Chilean sculptor (1925–2010)

Rosa Vicuña Lagarrigue (1925 – 14 August 2010) was a Chilean sculptor and educator.

==Early life and education==
Vicuña was born in 1925 in Santiago, to Carlos Vicuña Fuentes, a writer, lawyer, teacher, and politician, and Teresa Lagarrigue Cádiz, a sculptor. One of six children Vicuña was the younger sister of José Miguel Vicuña, a poet, writer and librarian, and Teresa Vicuña, a fellow sculptor and educator. Vicuña was the aunt of Cecilia Vicuña, a poet and artist, and Leonora Vicuña, a photographer, film editor and educator.

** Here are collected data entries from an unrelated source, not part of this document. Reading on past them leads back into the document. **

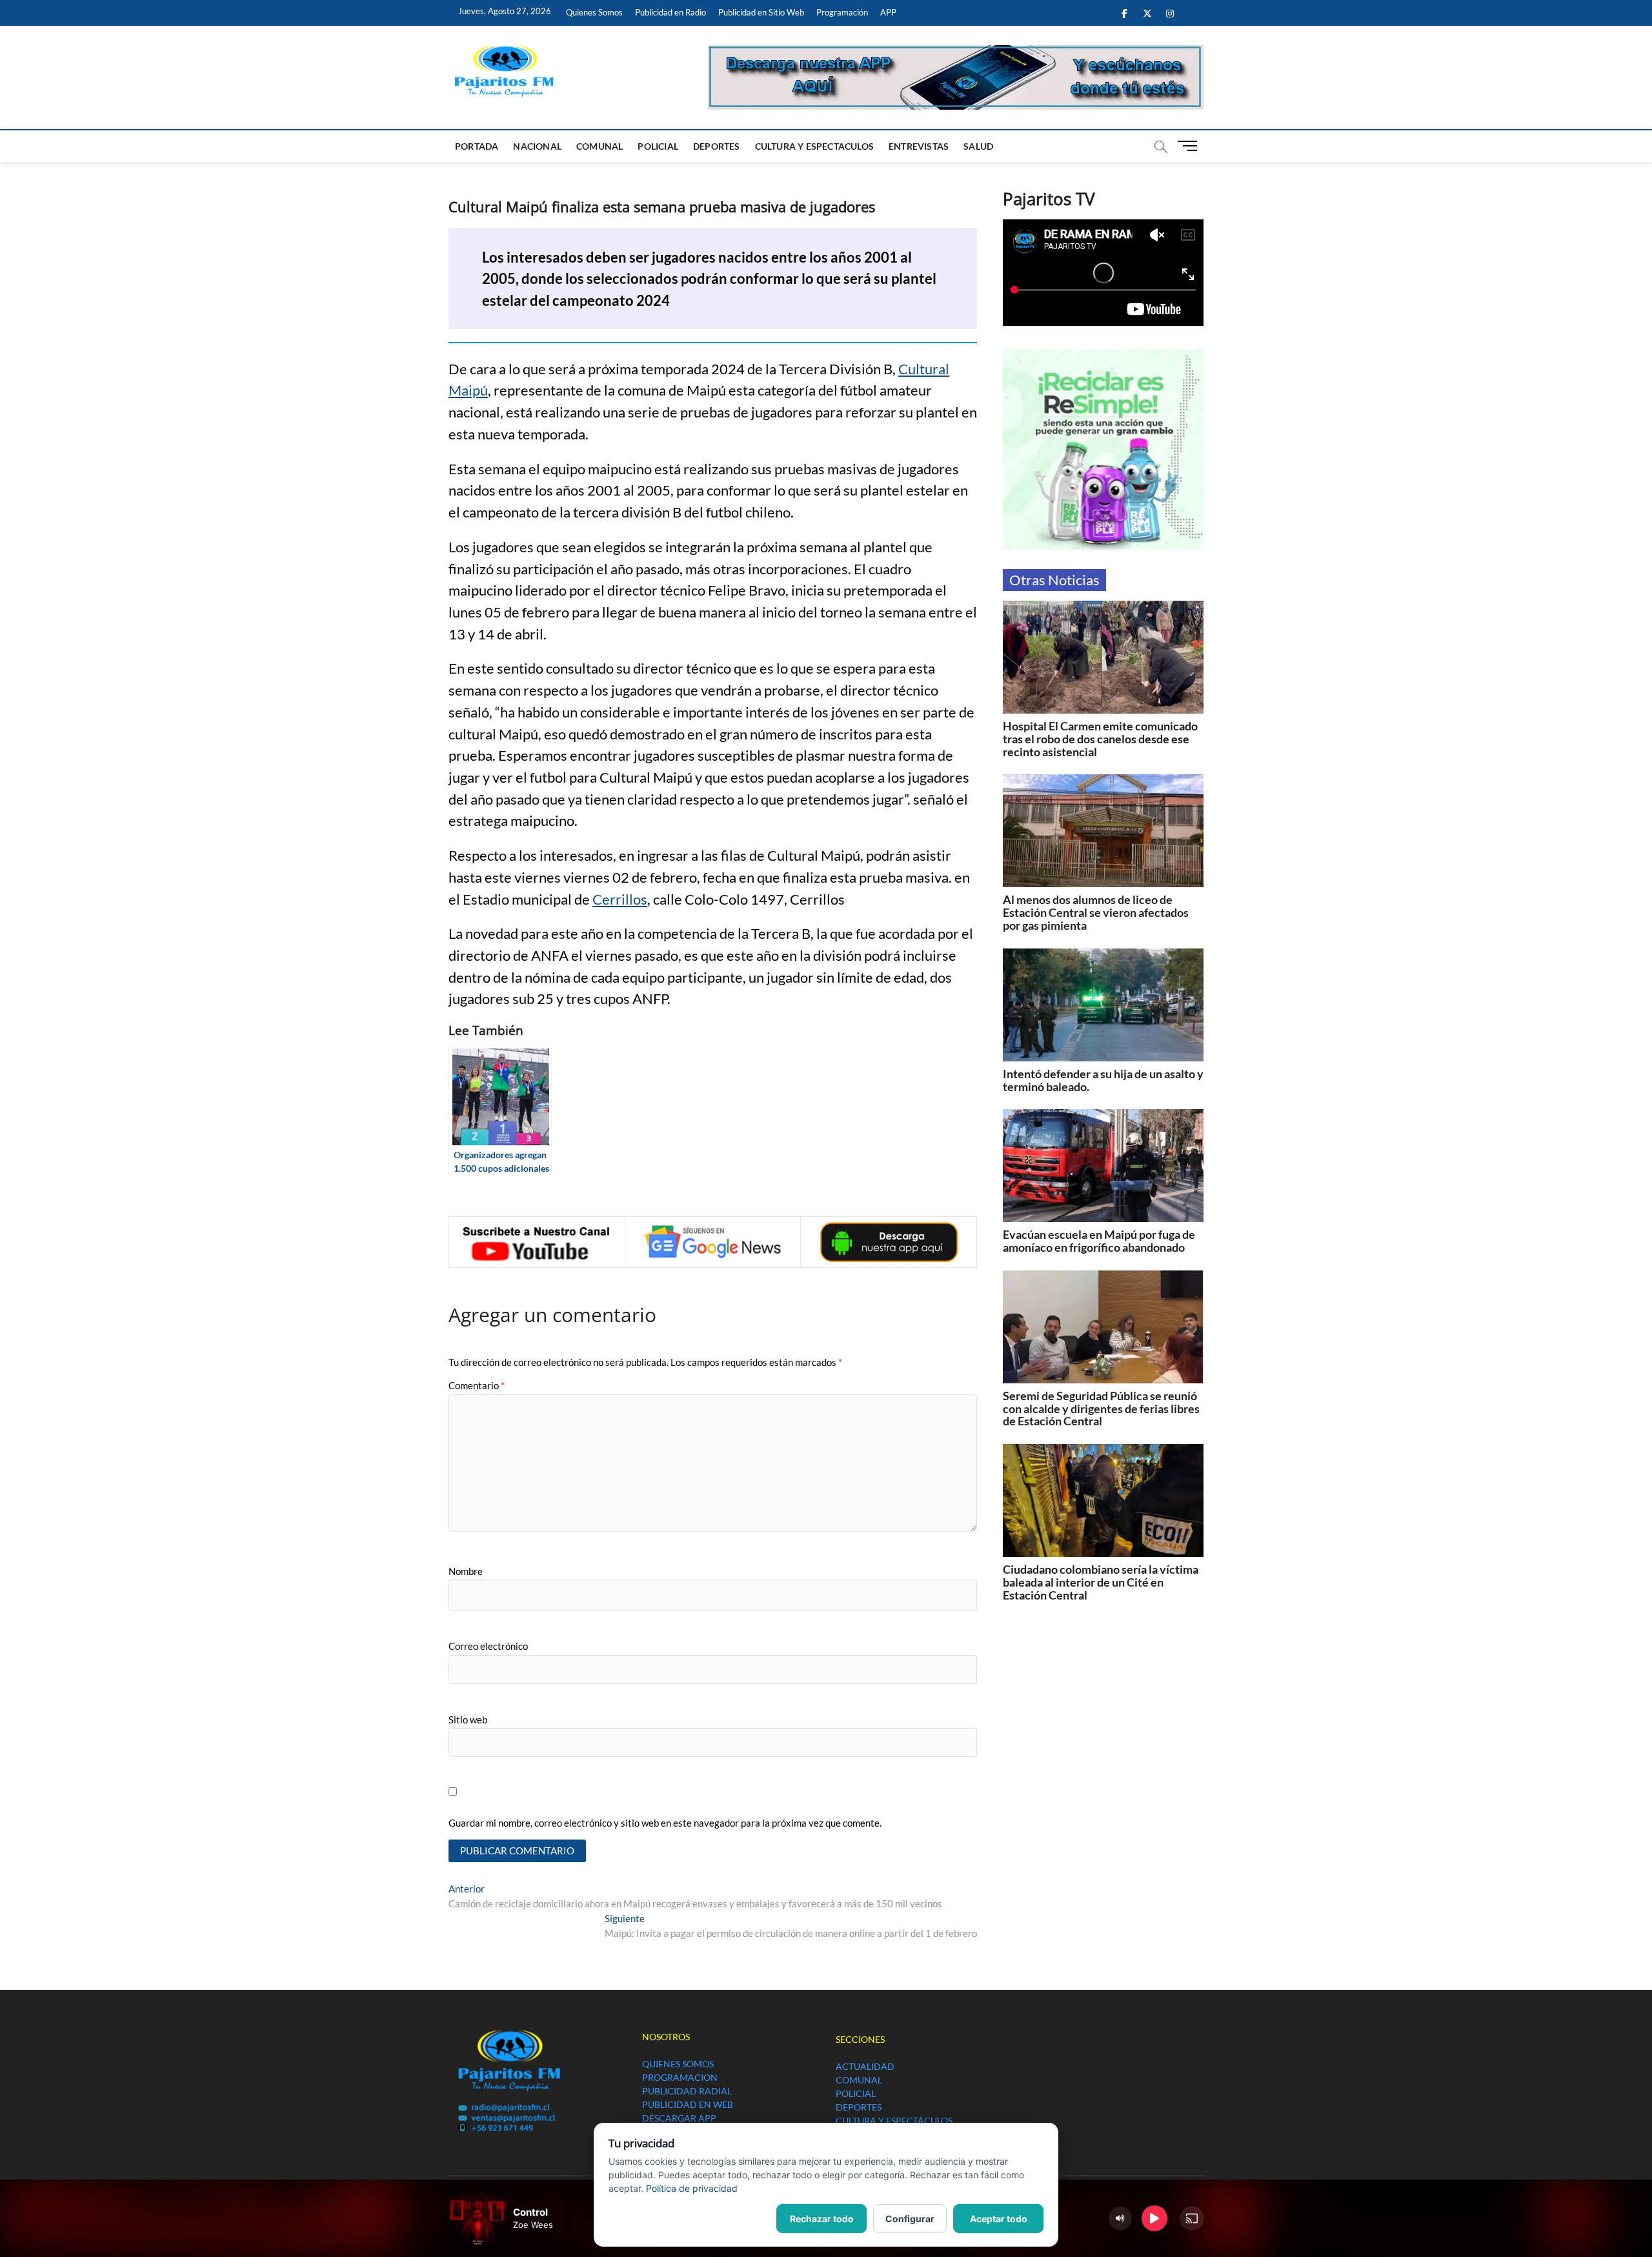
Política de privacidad (692, 2188)
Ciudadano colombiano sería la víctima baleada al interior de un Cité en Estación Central (1100, 1582)
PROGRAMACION (680, 2077)
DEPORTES (716, 146)
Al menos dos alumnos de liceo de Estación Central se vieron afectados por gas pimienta (1096, 912)
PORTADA (476, 146)
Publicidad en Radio (670, 12)
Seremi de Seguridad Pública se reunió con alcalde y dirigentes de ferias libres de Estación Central (1101, 1409)
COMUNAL (599, 146)
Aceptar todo (998, 2218)
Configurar (909, 2218)
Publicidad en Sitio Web (761, 12)
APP (888, 12)
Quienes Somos (594, 12)
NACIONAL (537, 146)
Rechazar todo (822, 2218)
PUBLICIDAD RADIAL (687, 2090)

In 1951, Vicuña graduated from the Arts Faculty of the University of Chile. In 1953, Vicuña studied printmaking at Columbia University School of the Arts.

==Career==
Vicuña's early work was influenced by Cycladic and Pre-Columbian art. Vicuña's is known to have been influenced by the 1941 book Art in Ancient Mexico: Selected and Photographed from the Collection of Diego Rivera by Marie-Thérèse Pinto and Gilbert Médioni. In 1961, (Note: Also cited as 1959.) Vicuña became a professor of sculpture at the newly founded School of Fine Arts at the Pontifical Catholic University of Chile.

In 1962, Vicuña was invited by the British Council to visit sculptors' studios in London and Edinburgh. Upon returning to Chile Vicuña worked as an assistant to Paul Harris at the Pontifical Catholic University of Chile.

In 2001, Vicuña was awarded the Altazor Award.